Using the data below, return every line that holds the word "Expand".

[[ THE INPUT, beginning ]]

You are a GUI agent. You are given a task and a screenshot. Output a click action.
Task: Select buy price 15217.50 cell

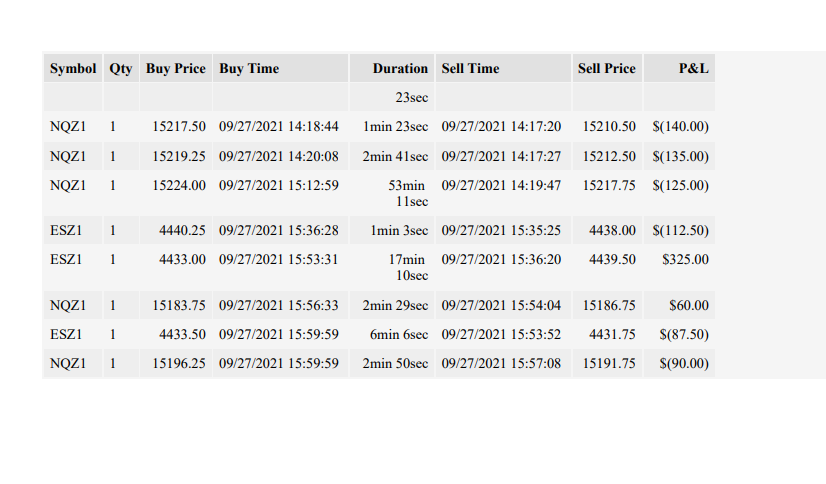tap(176, 126)
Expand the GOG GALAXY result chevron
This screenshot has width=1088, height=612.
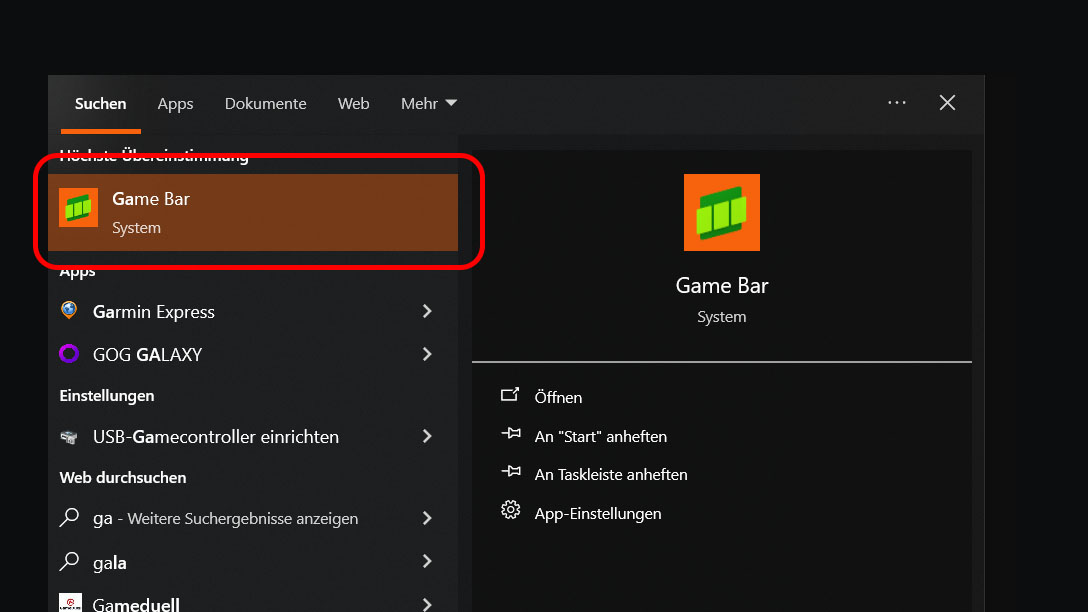[x=426, y=354]
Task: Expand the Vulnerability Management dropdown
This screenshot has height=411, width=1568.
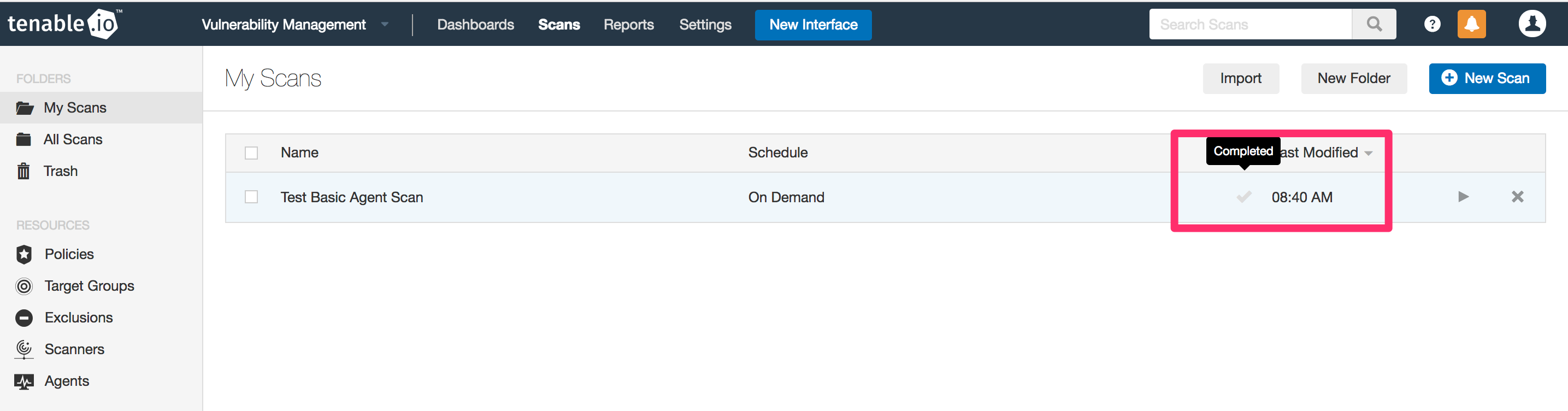Action: 384,25
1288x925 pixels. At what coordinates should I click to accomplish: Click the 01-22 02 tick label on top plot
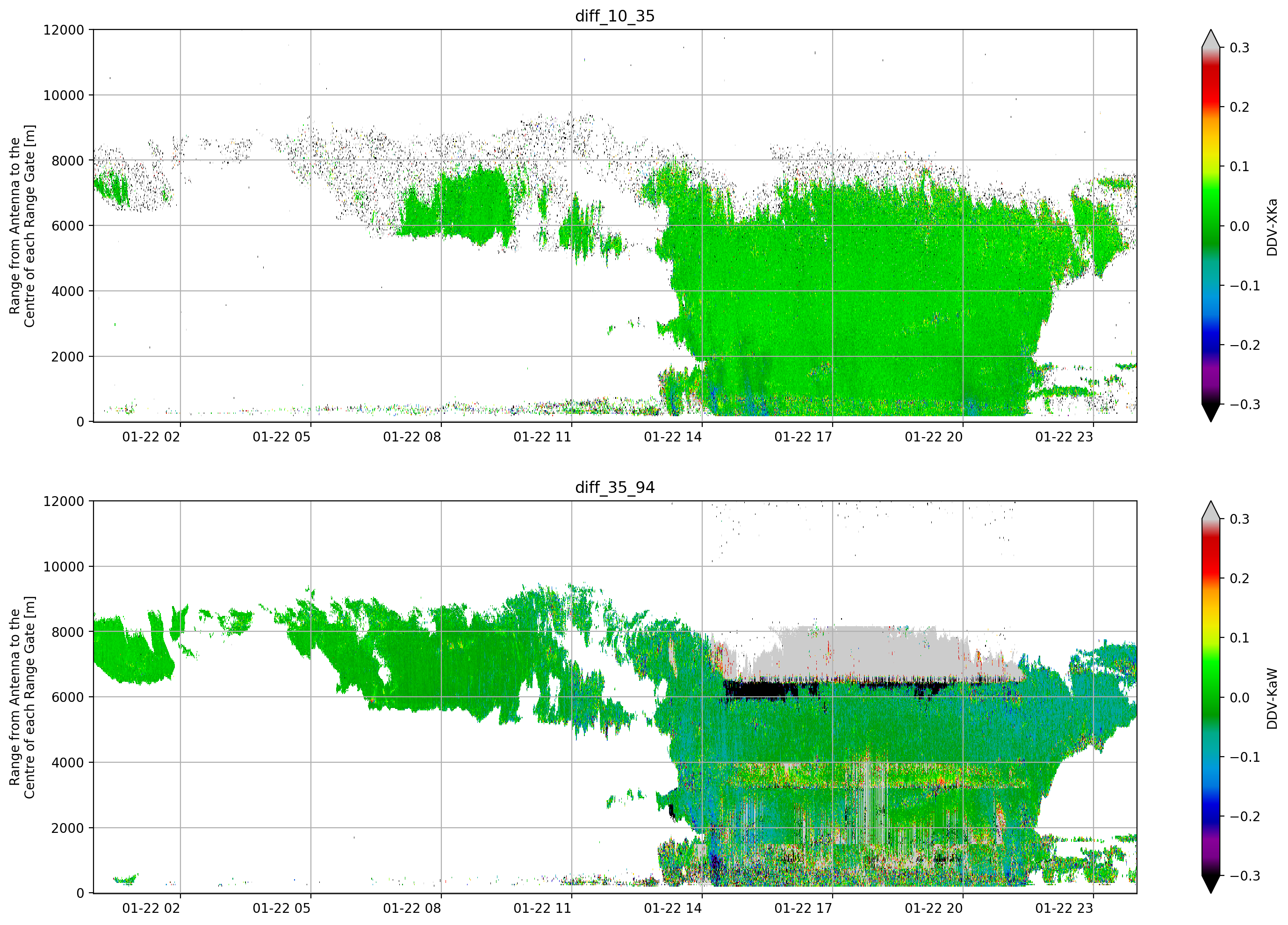151,437
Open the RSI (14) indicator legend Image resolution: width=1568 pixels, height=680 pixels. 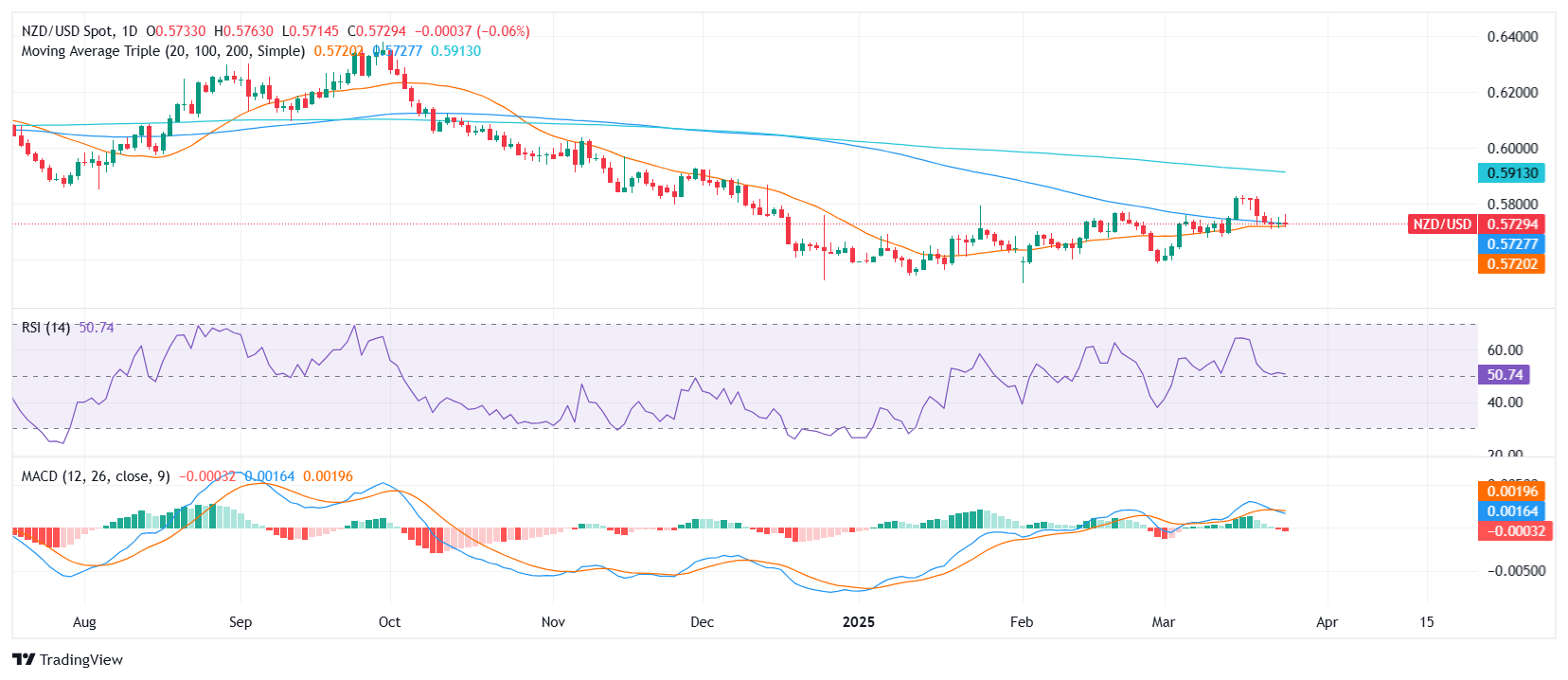45,328
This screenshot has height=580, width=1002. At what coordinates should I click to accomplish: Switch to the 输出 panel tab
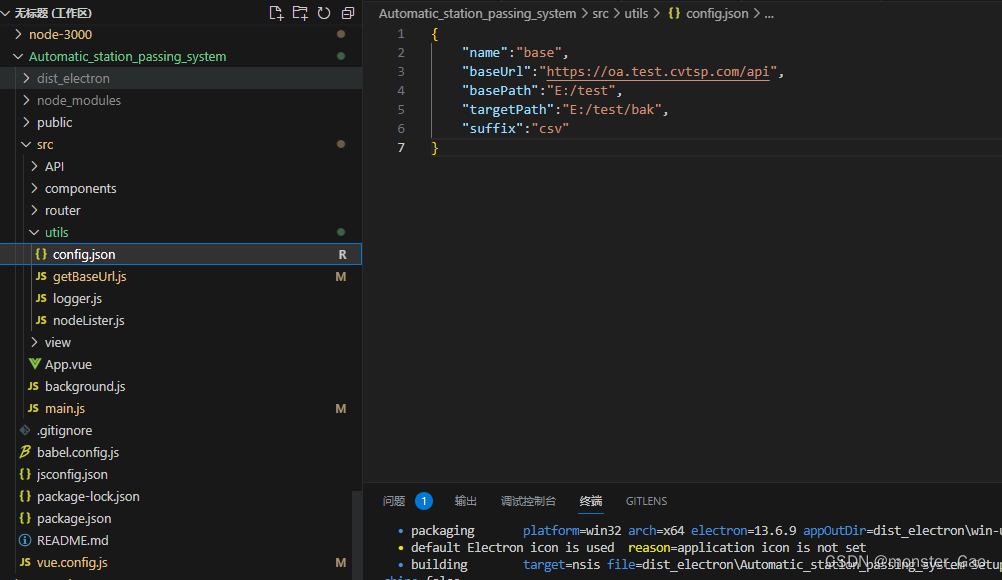pyautogui.click(x=465, y=501)
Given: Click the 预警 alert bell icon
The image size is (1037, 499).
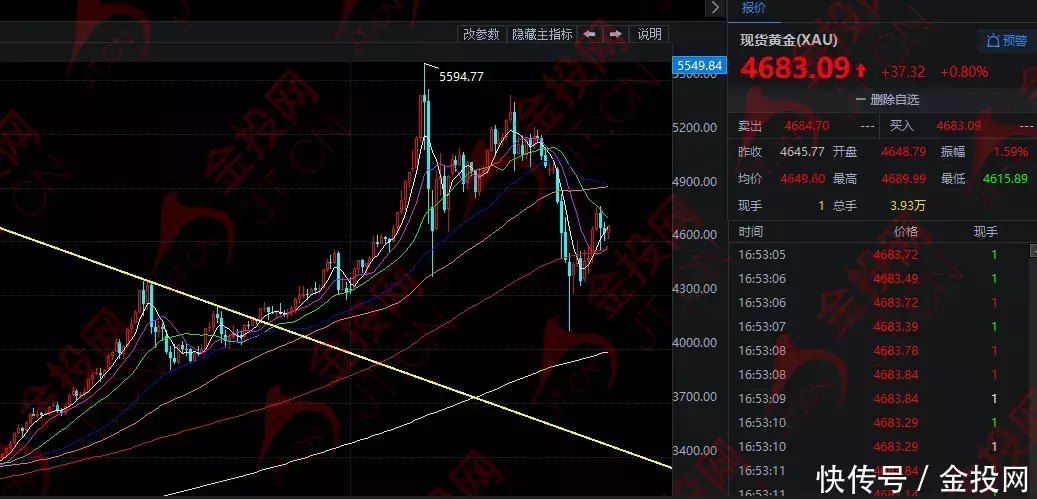Looking at the screenshot, I should point(992,41).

[[ THE INPUT, end ]]

### TASK ANSWER
Expand the GOG GALAXY result chevron
Task: Expand the Vulnerability Management dropdown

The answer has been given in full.